I like to consider what it would look like if a programming language forbade floating point literals from containing inexact values. This means that a literal like `0.1` would be disallowed, and you would instead be forced to write out the literal as the exact nearest representable value `13421773e-27`. Profoundly awful for usability, but at least nobody could ever claim to be surprised that floating point values are imprecise. :P

not quite the same, but Scheme has rationals.

Now that I think about it, the Scheme standard (R5RS at least) does not require an implementation to support the full numeric tower. I can't remember which parts are required, but I do wonder now if it permits an implementation that only has rationals and drops floating point. Most implementations, obviously, go the other route and only support floats. But it would be interesting to see.

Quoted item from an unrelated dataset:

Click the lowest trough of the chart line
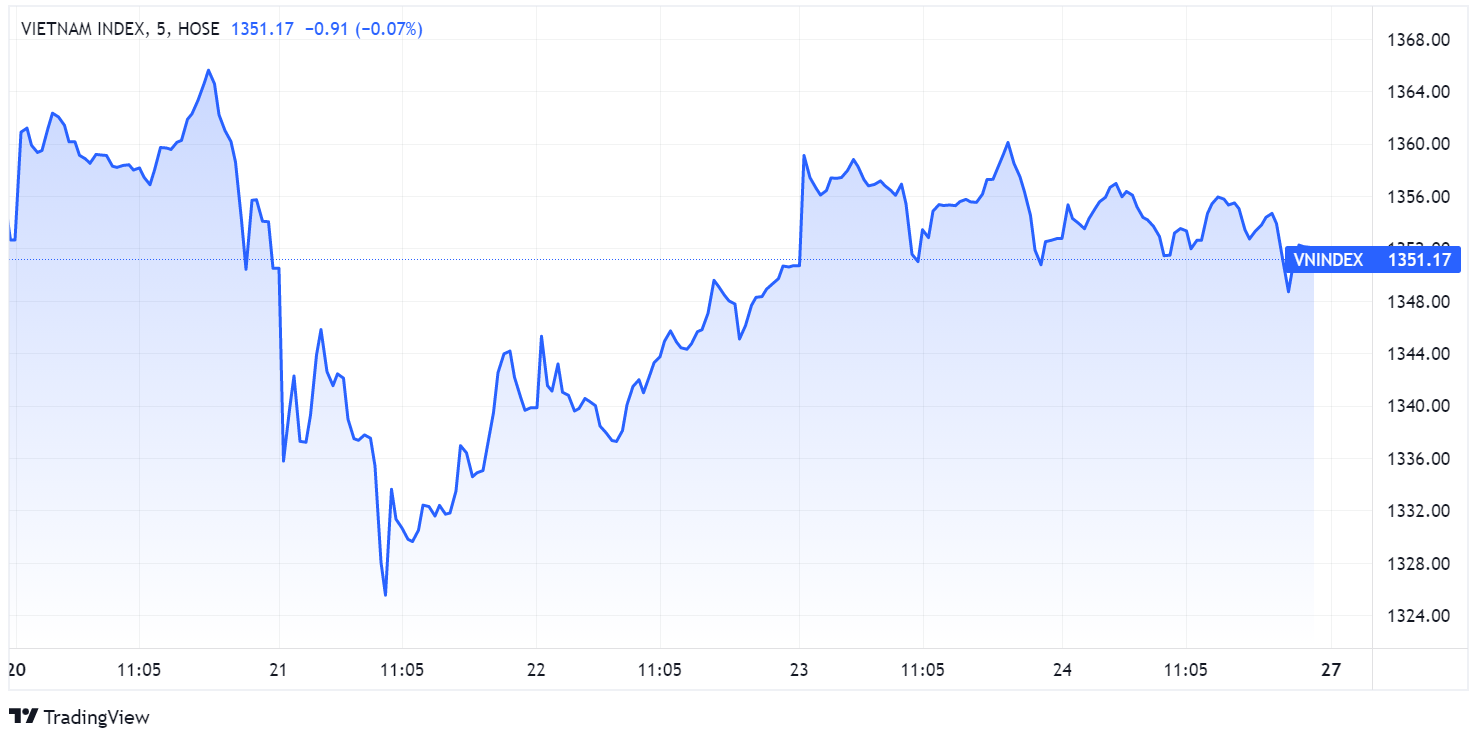The width and height of the screenshot is (1483, 743). (385, 595)
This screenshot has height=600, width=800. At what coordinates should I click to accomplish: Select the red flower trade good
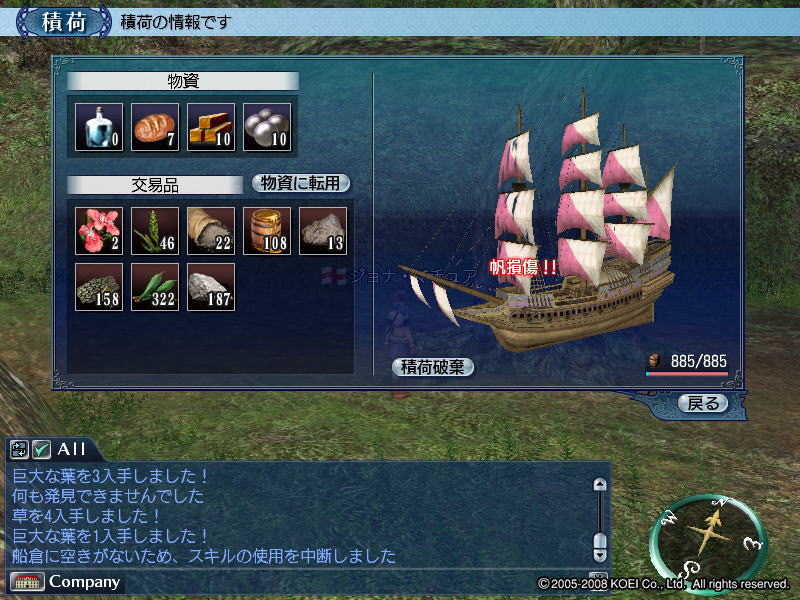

I like the idea, but on a second thought, it is easily fooled:

    >>> 3.0/10.0 == 1.0/10.0 + 2.0/10.0

No need to even go up to this point. Numbers that are too different are enough 1e300 + 1 will be equal to 1e300. And it would still be even if 1 was added 1e300 times.

And you could not write 1e300 since it is not exact

You need to write 1000000000000000052504760255204420248704468581108159154915854115511802457988908195786371375080447864043704443832883878176942523235360430575644792184786706982848387200926575803737830233794788090059368953234970799945081119038967640880074652742780142494579258788820056842838115669472196386865459400540160

Now, I feel dumb for not noticing the "+ 1" was not needed. Completely forgot 1e300 would not map on a factor of 2, thanks for the correction.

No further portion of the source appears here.